Aufgaben:
(1) Beantworte anhand des Artikels zur Kfz-Steuer folgende Fragen:
(a) Von wem übernimmt das Bundesfinanzministerium die Eintreibung der Kfz-Steuer?
(b) Ab welchem Monat und Jahr muss das Ministerium die Kfz-Steuer einziehen?
(c) Wie viele Beamte fehlen dafür noch?
(2) Schreib aus dem Artikel zur Kfz-Steuer den Abschnitt von „30.04.2013 02:34“ bis „Personal eingekauft werden.“ wortgetreu ab.
(3) Fasse den Absatz des Artikels zur Kfz-Steuer, der mit „Ab kommenden Jahr“ beginnt, als Stichpunktliste zusammen und behalte dabei seine wichtigsten Fakten bei.

Deutschland

„Schlamperei“: Schäuble kann die KfZ-Steuer nicht eintreiben

Ab kommenden Jahr wird es zu Problemen bei der KfZ-Steuer-Eintreibung kommen: Das Bundesfinanzministerium übernimmt diese Aufgabe von den Ländern - und ist nicht vorbereitet. Nun versucht Wolfgang Schäuble, die Mitarbeiter der Telekom-Beschäftigungsgesellschaft Vivento zu beauftragen. Das kostet 40 Millionen Euro jährlich, die es im Haushalt nicht gibt.
30.04.2013 02:34
Lesezeit: 2 min

Stell' Dir vor, Schäuble will eine Steuer erheben - und kein Beamter hilft ihm dabei.

Das Bundesfinanzministerium muss ab Juli 2014 die Kfz-Steuer einziehen. Dafür fehlen aber noch mehr als 1.000 Beamte. Für 110 Millionen Euro soll nun externes Personal eingekauft werden.

Gegebene Einträge:
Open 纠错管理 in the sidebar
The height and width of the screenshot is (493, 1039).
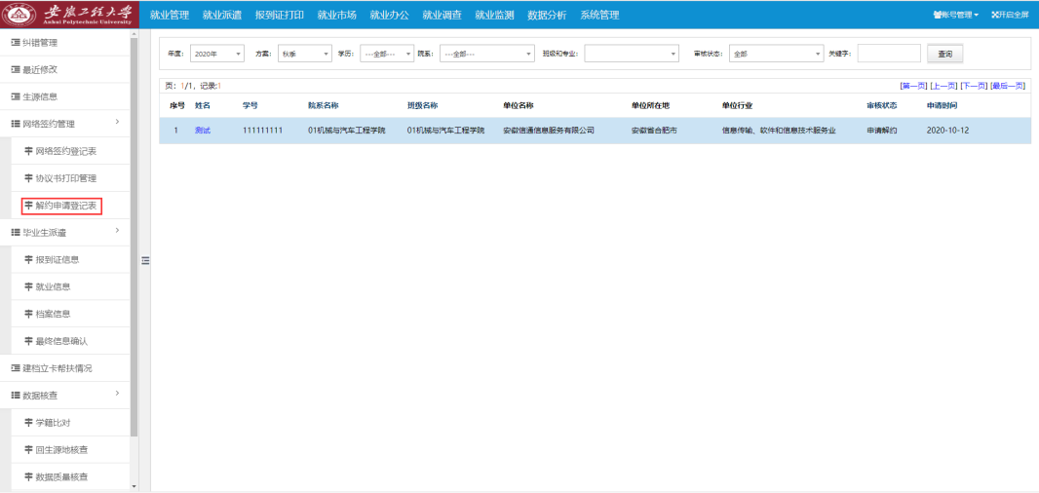click(40, 43)
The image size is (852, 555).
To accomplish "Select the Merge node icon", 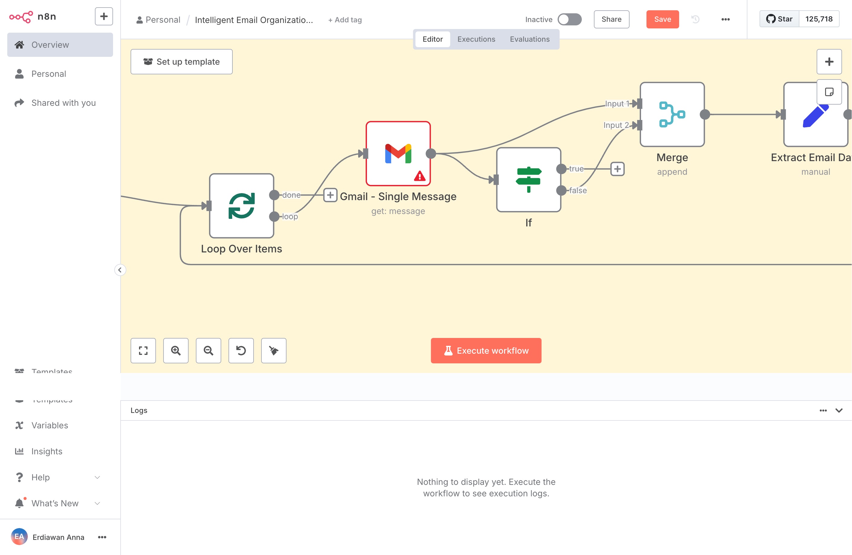I will click(672, 114).
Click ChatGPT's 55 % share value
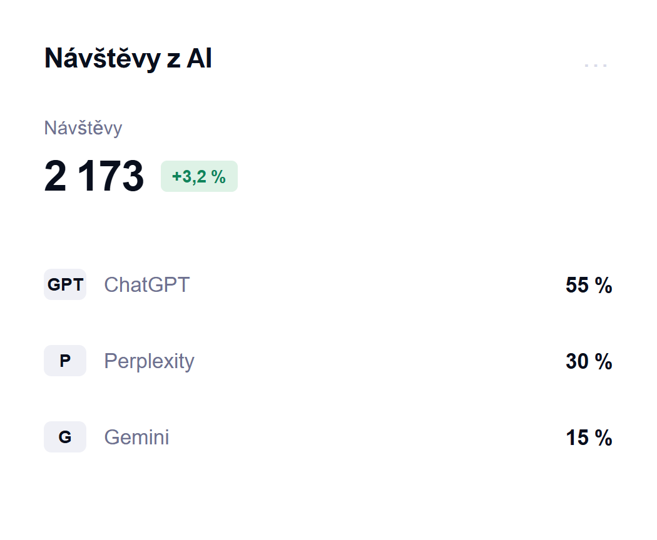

Lösungen:
(1)
(a) Von den Ländern.
(b) Ab Juli 2014.
(c) Mehr als 1.000.

(2)
30.04.2013 02:34
Lesezeit: 2 min

Stell' Dir vor, Schäuble will eine Steuer erheben - und kein Beamter hilft ihm dabei.

Das Bundesfinanzministerium muss ab Juli 2014 die Kfz-Steuer einziehen. Dafür fehlen aber noch mehr als 1.000 Beamte. Für 110 Millionen Euro soll nun externes Personal eingekauft werden.

(3)
- Ab dem kommenden Jahr drohen Probleme bei der Eintreibung der Kfz-Steuer.
- Das Bundesfinanzministerium übernimmt diese Aufgabe von den Ländern, ist aber nicht vorbereitet.
- Wolfgang Schäuble will Mitarbeiter der Telekom-Beschäftigungsgesellschaft Vivento beauftragen.
- Das kostet jährlich 40 Millionen Euro, die im Haushalt fehlen.